I had no sense of this body as my prison.  I defied it, eked out a narrative against it, pledged myself to the endless spectrum and the desert of the in-between.  But by mistake, I closed my eyes, and when I wasn't looking, this person erupted out of me--starving, desperate, relentless--and took up residence behind my eyes, his pulse beating in my wrists and at the hollow my neck, hungry, insistent, alive.  I catch my breath, and the air he draws pools inside my throat.

Am I going crazy?

Where did I come from?  Why am I here?

I slam my eyes shut, stare into the dark, look helplessly at that little girl.  I wait against the heater, invisible, the promise of a future yet to come, while the teacher reminds her that Jesse is a boy's name, tells her if she insists upon a pseudonym she will need to add an "I".  It was never "I."  It's never been "I."
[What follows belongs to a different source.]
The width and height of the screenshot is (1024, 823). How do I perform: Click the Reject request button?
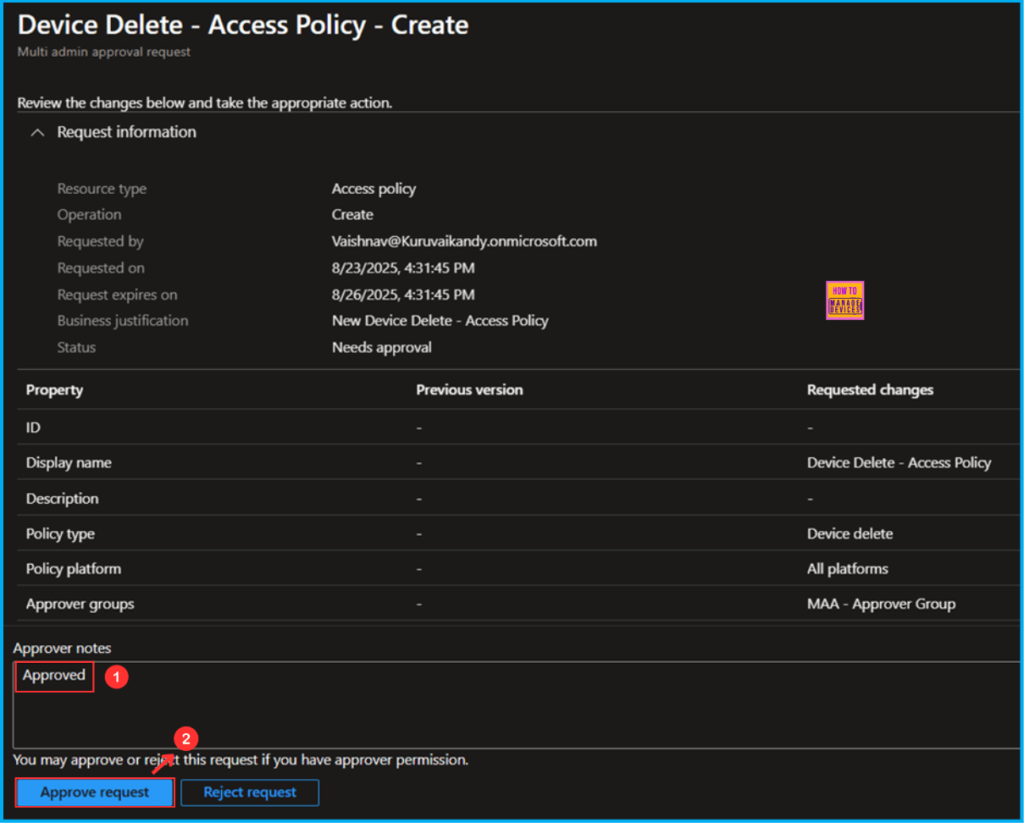pyautogui.click(x=249, y=791)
Who is this guy?  What is he so hungry for?  Why has he been so quiet?  Why is he so afraid?

My narrator, my patron saint, my epigraph eternal.  Your voice inside of mine, so clear and tangible that it echoes above my own in my own ears, so close against my tongue that I'd assumed for twenty years that it was mine.

I have no idea what I've become.

He has stolen my past.  I flip through baby photos and his light burns behind my eyes, his hat nestled in my hair.